Бизнесмены, которые пишут книги, – явление редкое, особенно для беларуси. николай липкин занимается строительством бетонных заводов, при этом его романы можно найти в «кнігарне логвинаў». так, на презентации книги «мужчины» звучал инструментальный дуэт, а публике разливали коктейли, один из которых назывался «бетон». несмотря на увесистый бизнес, в беседе николай липкин оказался легким веселым человеком, который с удовольствием шутит над собой и окружающими.
Часть первая.
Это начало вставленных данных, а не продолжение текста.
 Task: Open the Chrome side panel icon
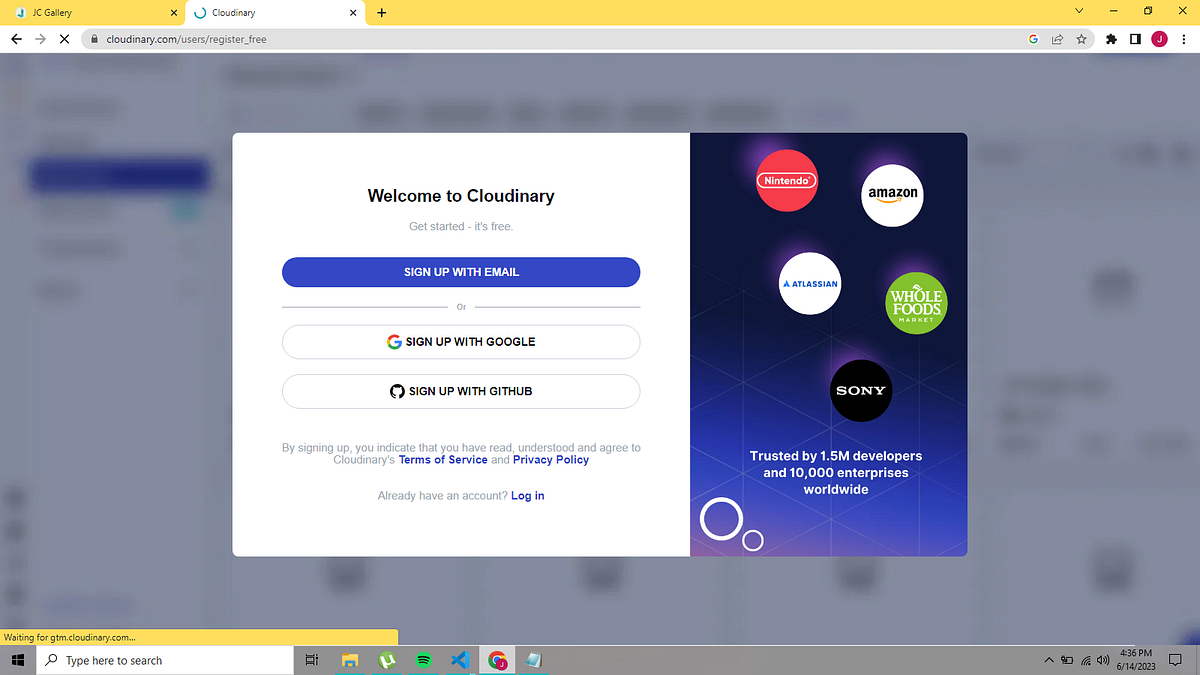pos(1136,37)
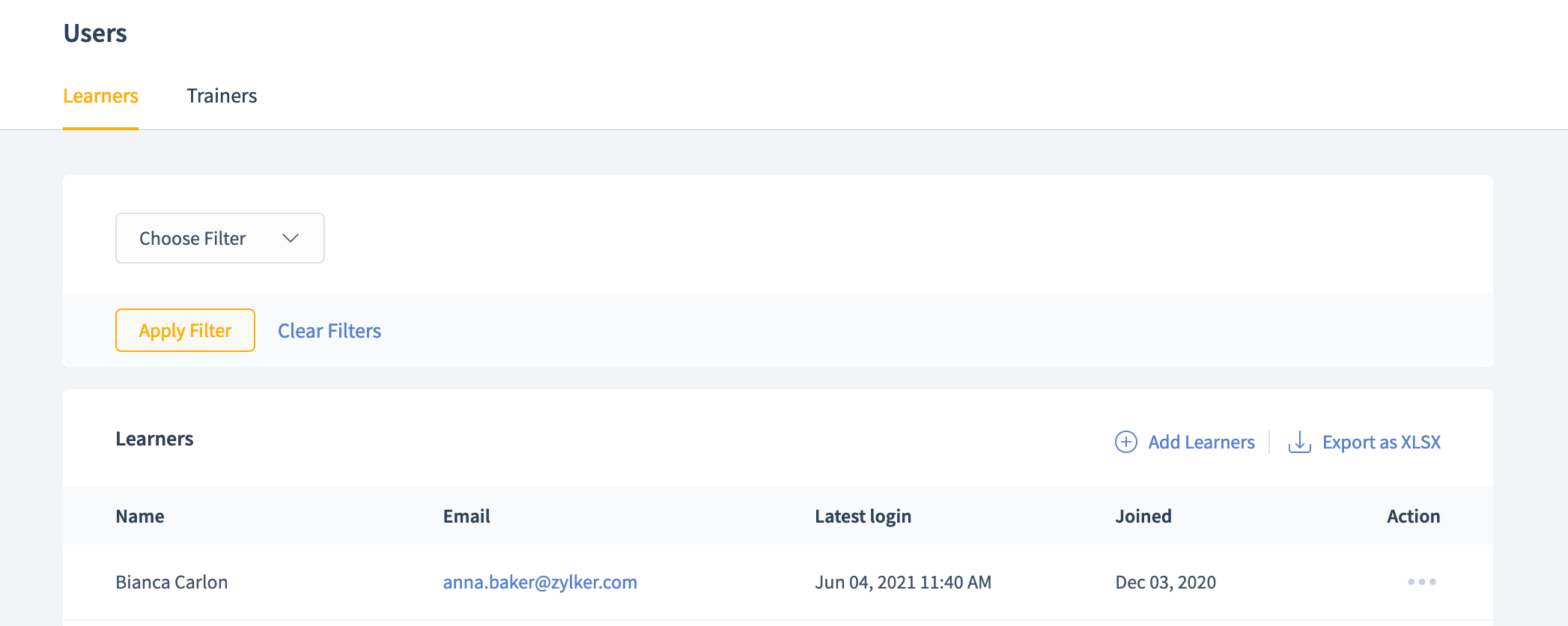1568x626 pixels.
Task: Click the Users page heading
Action: click(95, 34)
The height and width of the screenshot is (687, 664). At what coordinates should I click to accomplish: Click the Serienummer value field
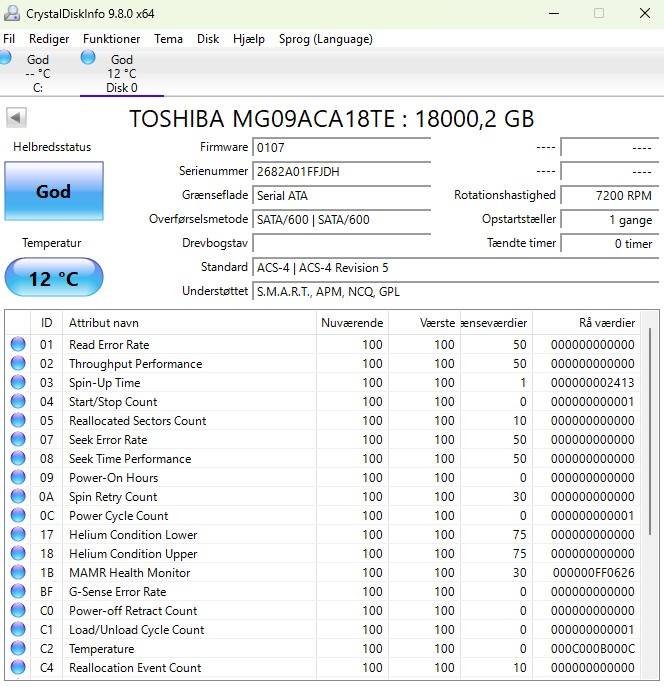click(340, 171)
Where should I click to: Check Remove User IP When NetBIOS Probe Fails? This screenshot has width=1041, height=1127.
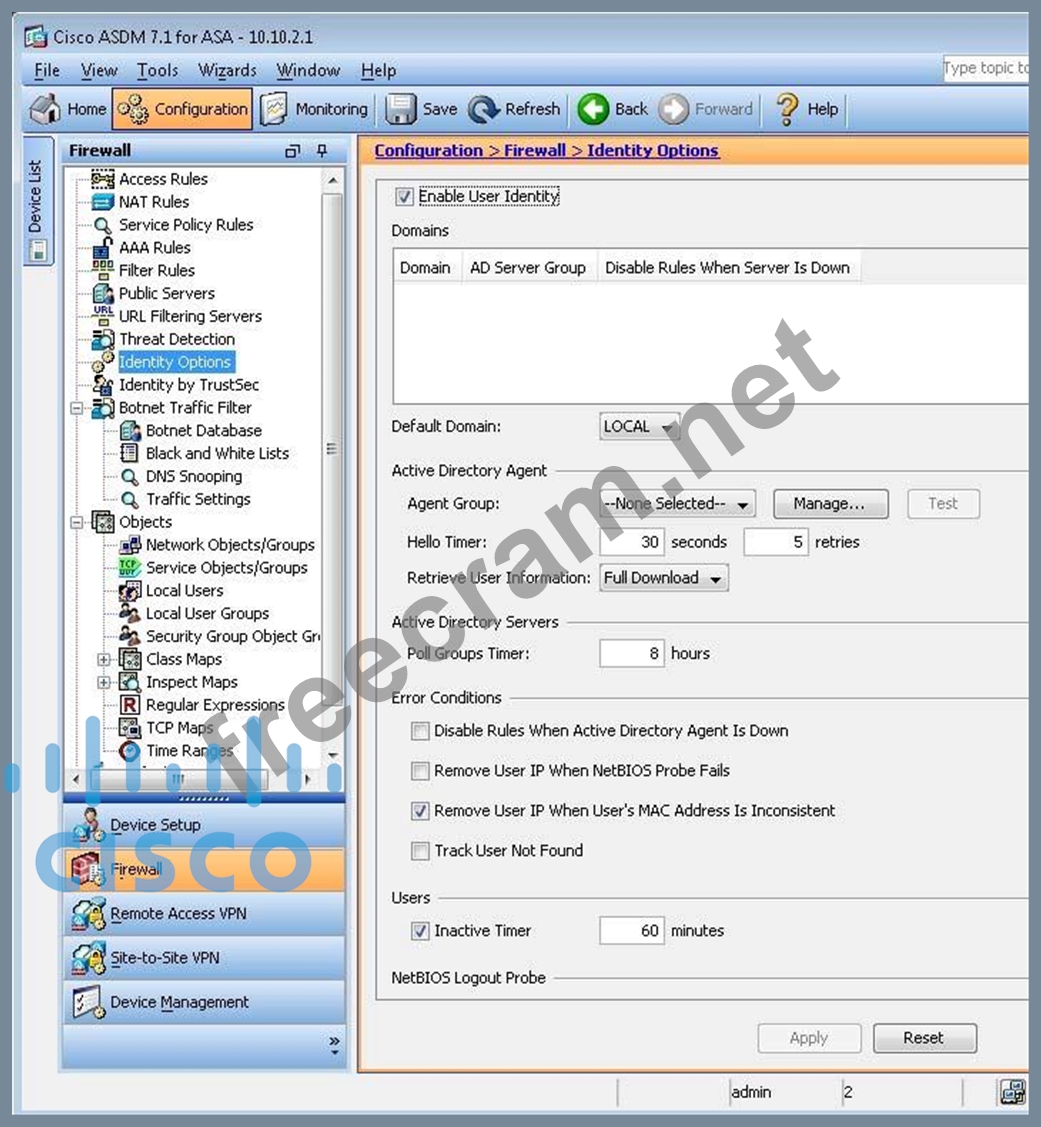(420, 771)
Цензура, бизнес, Чергинец
KYKY: Николай, вы давно начали писать книги?
Николай Липкин: Лет 15 назад я встречался с девушкой с филфака, которая увлекалась литературой. Половина книги «Мужчины» было написано тогда, потом я это дело закинул и дописал оставшуюся часть только в прошлом году. Наверное, у меня, как у Шелдона Купера: если я что-то начинаю, надо закончить обязательно. Понимаете, один вышивает, другой на охоту ездит, третий в гонках участвует, четвертый марки собирает, а пятый по проституткам ходит. Я литературой занимаюсь – должна же у человека всегда быть вторая жизнь.
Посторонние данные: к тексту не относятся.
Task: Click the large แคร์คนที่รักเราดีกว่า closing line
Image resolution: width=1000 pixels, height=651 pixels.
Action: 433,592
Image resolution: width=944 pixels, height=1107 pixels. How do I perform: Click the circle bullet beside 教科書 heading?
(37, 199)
KYKY: У вас же бизнес, и нет большого количества свободного времени. А когда умудряетесь писать? После работы?
Н. Л.: Первая моя книга «Отложите свой брандспойт и утрите свои бакенбарды» – отчасти про бизнес. Я тогда ездил в командировки, летал по России. Что в голову приходило, то и писал: впечатления от городов, короткие зарисовки. Сейчас в командировки я езжу с водителем, потому что сам не вожу машину. Беру ноутбук и на заднем сидении пишу.
KYKY: Не трясет?
Н. Л.: Смотря где. Если в Украине, то очень трясет, а если по Беларуси – то нормально. Хотя в Украине гораздо лучше с бизнесом. Они повыгоняли всех коррумпированных ментов и военных, сделали люстрацию и набрали новых. Вся полиция у них – это 20-25-летние ребята. Каждому нужно строить жилье, а строительство – это индикатор качества экономики. Скажем, человек купил квартиру в новостройках, заселился, решил жениться и завести детей. Ему нужно ходить торговые центры, покупать еду. Выходит, есть стройка – значит, в экономике все хорошо. Так вот, в Украине все хорошо. Хуже всего у нас. Даже в России как все было, так и осталось, Европа растет как на дрожжах, про Азию говорить нечего – это 22 век. Кризис есть только у нас. Кстати, моя третья книжка будет про бизнес. Я ее уже на 70% дописал, сейчас просто нет времени закончить.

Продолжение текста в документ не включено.